Pixel coordinate grounding data
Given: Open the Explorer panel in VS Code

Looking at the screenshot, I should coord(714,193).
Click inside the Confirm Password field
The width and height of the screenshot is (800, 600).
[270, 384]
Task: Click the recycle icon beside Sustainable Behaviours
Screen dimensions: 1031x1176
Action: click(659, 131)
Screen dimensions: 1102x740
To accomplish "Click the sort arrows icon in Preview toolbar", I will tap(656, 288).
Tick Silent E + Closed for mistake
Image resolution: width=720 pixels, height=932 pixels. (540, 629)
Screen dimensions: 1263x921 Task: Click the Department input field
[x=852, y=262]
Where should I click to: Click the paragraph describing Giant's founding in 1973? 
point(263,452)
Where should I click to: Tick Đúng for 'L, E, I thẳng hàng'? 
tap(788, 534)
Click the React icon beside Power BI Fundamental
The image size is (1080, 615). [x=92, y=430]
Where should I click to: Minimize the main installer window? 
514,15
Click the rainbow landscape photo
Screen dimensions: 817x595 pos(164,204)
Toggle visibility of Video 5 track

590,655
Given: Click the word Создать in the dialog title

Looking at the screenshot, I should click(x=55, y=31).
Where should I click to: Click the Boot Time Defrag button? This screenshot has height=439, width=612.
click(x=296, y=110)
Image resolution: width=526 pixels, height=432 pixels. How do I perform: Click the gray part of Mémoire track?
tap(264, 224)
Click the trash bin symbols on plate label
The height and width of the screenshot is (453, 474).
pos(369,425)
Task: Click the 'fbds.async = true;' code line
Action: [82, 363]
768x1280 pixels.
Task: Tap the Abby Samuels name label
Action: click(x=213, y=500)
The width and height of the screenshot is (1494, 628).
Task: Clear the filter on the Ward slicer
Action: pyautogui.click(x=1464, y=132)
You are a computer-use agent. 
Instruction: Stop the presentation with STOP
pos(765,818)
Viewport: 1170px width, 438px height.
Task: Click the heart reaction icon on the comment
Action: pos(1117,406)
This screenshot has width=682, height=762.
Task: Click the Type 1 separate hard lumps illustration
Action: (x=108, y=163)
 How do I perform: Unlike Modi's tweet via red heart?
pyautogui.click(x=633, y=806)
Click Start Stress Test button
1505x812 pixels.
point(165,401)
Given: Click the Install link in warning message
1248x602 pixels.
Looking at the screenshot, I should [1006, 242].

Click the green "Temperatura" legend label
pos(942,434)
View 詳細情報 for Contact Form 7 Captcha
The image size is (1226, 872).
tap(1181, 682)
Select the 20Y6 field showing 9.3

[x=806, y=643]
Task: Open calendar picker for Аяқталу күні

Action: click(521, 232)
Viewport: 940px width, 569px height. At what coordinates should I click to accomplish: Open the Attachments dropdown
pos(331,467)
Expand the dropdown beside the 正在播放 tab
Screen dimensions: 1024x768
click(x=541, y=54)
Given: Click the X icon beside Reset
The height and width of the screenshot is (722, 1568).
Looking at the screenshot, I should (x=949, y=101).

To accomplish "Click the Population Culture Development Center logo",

EXERCISE — Exactly reproduce every line of the records.

EXERCISE SOLUTION —
Given: Open the Explorer panel in VS Code

Looking at the screenshot, I should coord(714,193).
Click inside the Confirm Password field
The width and height of the screenshot is (800, 600).
[270, 384]
Task: Click the recycle icon beside Sustainable Behaviours
Screen dimensions: 1031x1176
Action: click(659, 131)
Screen dimensions: 1102x740
To accomplish "Click the sort arrows icon in Preview toolbar", I will tap(656, 288).
Tick Silent E + Closed for mistake
Image resolution: width=720 pixels, height=932 pixels. (540, 629)
Screen dimensions: 1263x921 Task: Click the Department input field
[x=852, y=262]
Where should I click to: Click the paragraph describing Giant's founding in 1973? 
point(263,452)
Where should I click to: Tick Đúng for 'L, E, I thẳng hàng'? 
tap(788, 534)
Click the React icon beside Power BI Fundamental
The image size is (1080, 615). [x=92, y=430]
Where should I click to: Minimize the main installer window? 
514,15
Click the rainbow landscape photo
Screen dimensions: 817x595 pos(164,204)
Toggle visibility of Video 5 track

590,655
Given: Click the word Создать in the dialog title

Looking at the screenshot, I should click(x=55, y=31).
Where should I click to: Click the Boot Time Defrag button? This screenshot has height=439, width=612.
click(x=296, y=110)
Image resolution: width=526 pixels, height=432 pixels. How do I perform: Click the gray part of Mémoire track?
tap(264, 224)
Click the trash bin symbols on plate label
The height and width of the screenshot is (453, 474).
pos(369,425)
Task: Click the 'fbds.async = true;' code line
Action: [82, 363]
768x1280 pixels.
Task: Tap the Abby Samuels name label
Action: click(x=213, y=500)
The width and height of the screenshot is (1494, 628).
Task: Clear the filter on the Ward slicer
Action: pyautogui.click(x=1464, y=132)
You are a computer-use agent. 
Instruction: Stop the presentation with STOP
pos(765,818)
Viewport: 1170px width, 438px height.
Task: Click the heart reaction icon on the comment
Action: pos(1117,406)
This screenshot has width=682, height=762.
Task: Click the Type 1 separate hard lumps illustration
Action: (x=108, y=163)
 How do I perform: Unlike Modi's tweet via red heart?
pyautogui.click(x=633, y=806)
Click Start Stress Test button
1505x812 pixels.
point(165,401)
Given: Click the Install link in warning message
1248x602 pixels.
Looking at the screenshot, I should [1006, 242].

Click the green "Temperatura" legend label
pos(942,434)
View 詳細情報 for Contact Form 7 Captcha
The image size is (1226, 872).
tap(1181, 682)
Select the 20Y6 field showing 9.3

[x=806, y=643]
Task: Open calendar picker for Аяқталу күні

Action: click(521, 232)
Viewport: 940px width, 569px height. At what coordinates should I click to accomplish: Open the Attachments dropdown
pos(331,467)
Expand the dropdown beside the 正在播放 tab
Screen dimensions: 1024x768
click(x=541, y=54)
Given: Click the X icon beside Reset
The height and width of the screenshot is (722, 1568).
Looking at the screenshot, I should (x=949, y=101).

To accomplish "Click the Population Culture Development Center logo",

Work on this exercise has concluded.